Dies bedeutet ebenso, dass wir nicht danach trachten, das politisch basierte Klientel-System zu reproduzieren, das wir in den vergangenen 35 Jahren seit dem Fall der Militärdiktatur erlebt haben. Wir wollen neue gesellschaftliche Verhältnisse. Dies ist eine große unbeantwortete Herausforderung für uns.

Welches sind die gesunden Kräfte, die Tsipras meinte?

Yiannis Bournous: Ich glaube, dass allen politischen Kräfte seit den zwei aufeinander folgenden Wahlen im Mai und Juni eine neue politische Botschaft zuging.
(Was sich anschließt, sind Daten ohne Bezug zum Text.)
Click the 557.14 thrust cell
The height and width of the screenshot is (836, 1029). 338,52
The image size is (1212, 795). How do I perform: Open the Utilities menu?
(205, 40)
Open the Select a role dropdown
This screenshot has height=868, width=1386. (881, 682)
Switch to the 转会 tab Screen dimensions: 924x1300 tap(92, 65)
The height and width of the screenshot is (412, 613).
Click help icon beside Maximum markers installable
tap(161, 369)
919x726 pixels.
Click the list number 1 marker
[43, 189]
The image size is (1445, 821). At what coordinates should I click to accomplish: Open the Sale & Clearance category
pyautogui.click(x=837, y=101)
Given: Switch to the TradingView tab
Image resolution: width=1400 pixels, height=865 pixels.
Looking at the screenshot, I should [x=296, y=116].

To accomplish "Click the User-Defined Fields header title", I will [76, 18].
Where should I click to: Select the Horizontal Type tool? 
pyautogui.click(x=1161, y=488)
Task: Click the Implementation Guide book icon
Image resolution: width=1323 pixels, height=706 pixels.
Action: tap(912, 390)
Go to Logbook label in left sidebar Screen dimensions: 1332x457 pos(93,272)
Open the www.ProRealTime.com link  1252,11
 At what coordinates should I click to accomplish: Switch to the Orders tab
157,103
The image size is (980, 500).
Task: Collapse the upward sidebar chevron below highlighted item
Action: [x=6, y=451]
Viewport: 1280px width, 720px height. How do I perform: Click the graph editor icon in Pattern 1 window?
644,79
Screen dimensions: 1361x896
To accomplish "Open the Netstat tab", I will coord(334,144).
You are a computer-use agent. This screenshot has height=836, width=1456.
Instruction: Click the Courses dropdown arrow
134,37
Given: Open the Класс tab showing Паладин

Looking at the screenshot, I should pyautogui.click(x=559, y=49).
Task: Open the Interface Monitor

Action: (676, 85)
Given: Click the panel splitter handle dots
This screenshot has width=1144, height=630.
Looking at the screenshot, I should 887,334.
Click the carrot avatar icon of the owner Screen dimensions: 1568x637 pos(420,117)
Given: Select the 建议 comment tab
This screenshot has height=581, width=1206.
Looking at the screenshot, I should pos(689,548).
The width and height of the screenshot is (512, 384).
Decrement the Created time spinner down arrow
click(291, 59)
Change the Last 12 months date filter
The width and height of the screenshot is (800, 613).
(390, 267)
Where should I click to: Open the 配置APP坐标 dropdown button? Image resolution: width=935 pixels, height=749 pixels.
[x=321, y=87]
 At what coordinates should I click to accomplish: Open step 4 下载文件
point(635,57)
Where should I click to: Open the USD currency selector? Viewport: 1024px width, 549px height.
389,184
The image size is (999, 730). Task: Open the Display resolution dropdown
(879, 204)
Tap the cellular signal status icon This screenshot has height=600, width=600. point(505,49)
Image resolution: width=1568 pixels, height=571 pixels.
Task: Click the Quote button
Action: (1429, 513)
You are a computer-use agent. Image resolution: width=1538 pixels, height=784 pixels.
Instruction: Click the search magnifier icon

Die extremen Sparprogramme, welche PASOK und Nea Demokratia mittels der letzten drei Regierungskabinette verabschiedeten, verschlechterten die sozialen Bedingungen in vielen Bereichen und für soziale Klassen. Und dies führte zu einem historischen Bruch des Bands zwischen den zwei verbündeten Parteien - Nea Democratia und PASOK - und den unteren und mittleren Klassen der griechischen Gesellschaft und wurde die Basis für das, was wir den entscheidenden Wahlwechsel nennen.

Diese sich abwendenden gesellschaftlichen Kräfte waren es ja in der Vergangenheit, die den zwei genannten Parteien halfen, die absolute Mehrheit in den vergangenen dreißig Jahren zu halten und dabei nur die Plätze zwischen der Regierung und der größten Opposition zu tauschen. Wir sprechen also über ein jetzt vollständig verändertes politisches Szenario.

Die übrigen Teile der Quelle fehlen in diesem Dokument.